## REQUEST A
Please copy the rows from the line containing "Where should I click to: Tap" through the end of the rows, word for word, with both ends included.

** start of TEXT BLOCK **

Here’s how award-winning hairstylist Jay Mahmood trusts his instincts— even when other people think differently.
Jay Mahmood hasn’t worked behind the chair for more than a decade. Even still, he remains on the cutting edge by following his passion and his instincts.
Travelling extensively worldwide to educate fellow hairstylists as Goldwell’s global cutting ambassador, he says the secret to ultimate success is education.
And with more hairstylists leaving the industry before their career even starts, Mahmood is on a mission to fuel the passion of educators, and not just that of up-and-coming hairstylists.
“People start their career, they are really excited, and then something happens,” he says. “We need to ask ourselves as educators, ‘Are we inspiring them enough? Are we setting the right example for them?’” On a recent trip to Toronto, we sat down with Mahmood for his perspective on why education is so important, what educators should be doing right now to cultivate the next generation, and why everyone should go with their gut instincts first.
What got you involved in education in the first place?
When I think back on my journey, there were times when I felt let down. There were many people teaching me who didn’t believe in me and they didn’t exactly support me. I remember thinking that when I got good at cutting hair, I wanted to help people like me who were told they weren’t good enough. I guess I wanted to dedicate myself to those types of people.

** end of TEXT BLOCK **
** start of MATERIAL FOR THIS TASK **

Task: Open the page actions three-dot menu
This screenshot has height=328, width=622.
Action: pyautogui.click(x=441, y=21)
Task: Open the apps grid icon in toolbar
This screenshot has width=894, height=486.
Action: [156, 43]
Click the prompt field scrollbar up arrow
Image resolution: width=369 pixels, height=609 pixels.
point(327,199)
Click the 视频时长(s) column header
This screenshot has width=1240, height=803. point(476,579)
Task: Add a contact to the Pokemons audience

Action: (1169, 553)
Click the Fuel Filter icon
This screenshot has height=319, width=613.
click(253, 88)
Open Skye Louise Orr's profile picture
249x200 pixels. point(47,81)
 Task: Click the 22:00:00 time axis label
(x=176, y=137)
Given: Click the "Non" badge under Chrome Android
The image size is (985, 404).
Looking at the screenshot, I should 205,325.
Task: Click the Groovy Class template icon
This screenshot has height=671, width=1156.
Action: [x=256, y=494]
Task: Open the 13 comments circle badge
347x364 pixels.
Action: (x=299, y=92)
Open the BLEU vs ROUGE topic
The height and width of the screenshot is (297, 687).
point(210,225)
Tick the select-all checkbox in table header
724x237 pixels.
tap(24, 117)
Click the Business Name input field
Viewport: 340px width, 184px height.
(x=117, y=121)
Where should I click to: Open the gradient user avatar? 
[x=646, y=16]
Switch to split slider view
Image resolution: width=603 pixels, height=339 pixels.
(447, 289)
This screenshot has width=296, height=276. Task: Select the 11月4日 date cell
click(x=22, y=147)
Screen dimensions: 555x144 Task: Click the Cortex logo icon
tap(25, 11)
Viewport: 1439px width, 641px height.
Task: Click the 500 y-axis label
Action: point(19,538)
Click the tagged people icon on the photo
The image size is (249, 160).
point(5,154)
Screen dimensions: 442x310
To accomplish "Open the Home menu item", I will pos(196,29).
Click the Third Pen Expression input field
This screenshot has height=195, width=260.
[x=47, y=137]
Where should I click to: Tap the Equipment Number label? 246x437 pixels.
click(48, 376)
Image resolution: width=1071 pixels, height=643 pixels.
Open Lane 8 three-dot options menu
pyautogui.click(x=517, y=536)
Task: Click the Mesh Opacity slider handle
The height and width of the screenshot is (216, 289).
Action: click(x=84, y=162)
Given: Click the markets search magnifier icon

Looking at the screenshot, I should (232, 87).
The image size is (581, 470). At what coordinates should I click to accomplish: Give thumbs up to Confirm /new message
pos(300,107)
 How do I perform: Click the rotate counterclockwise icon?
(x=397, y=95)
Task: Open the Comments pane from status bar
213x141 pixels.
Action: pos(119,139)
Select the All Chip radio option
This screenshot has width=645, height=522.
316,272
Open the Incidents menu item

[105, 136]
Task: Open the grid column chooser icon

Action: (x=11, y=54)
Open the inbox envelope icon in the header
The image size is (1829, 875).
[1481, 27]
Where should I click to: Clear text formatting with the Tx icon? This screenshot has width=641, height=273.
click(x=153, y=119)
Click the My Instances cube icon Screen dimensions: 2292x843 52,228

** end of MATERIAL FOR THIS TASK **

## REQUEST B
Answer these questions on the Jay Mahmood interview:
(i) What title does Mahmood hold at Goldwell?
(ii) In which city did the interviewers sit down with him?
(iii) For how long has he not worked behind the chair?

## TASK SOLUTION A
Where should I click to: Tap the Equipment Number label? 246x437 pixels.
click(48, 376)
Image resolution: width=1071 pixels, height=643 pixels.
Open Lane 8 three-dot options menu
pyautogui.click(x=517, y=536)
Task: Click the Mesh Opacity slider handle
The height and width of the screenshot is (216, 289).
Action: click(x=84, y=162)
Given: Click the markets search magnifier icon

Looking at the screenshot, I should (232, 87).
The image size is (581, 470). At what coordinates should I click to accomplish: Give thumbs up to Confirm /new message
pos(300,107)
 How do I perform: Click the rotate counterclockwise icon?
(x=397, y=95)
Task: Open the Comments pane from status bar
213x141 pixels.
Action: pos(119,139)
Select the All Chip radio option
This screenshot has width=645, height=522.
316,272
Open the Incidents menu item

[105, 136]
Task: Open the grid column chooser icon

Action: (x=11, y=54)
Open the inbox envelope icon in the header
The image size is (1829, 875).
[1481, 27]
Where should I click to: Clear text formatting with the Tx icon? This screenshot has width=641, height=273.
click(x=153, y=119)
Click the My Instances cube icon Screen dimensions: 2292x843 52,228

## TASK SOLUTION B
(i) Global cutting ambassador.
(ii) Toronto.
(iii) More than a decade.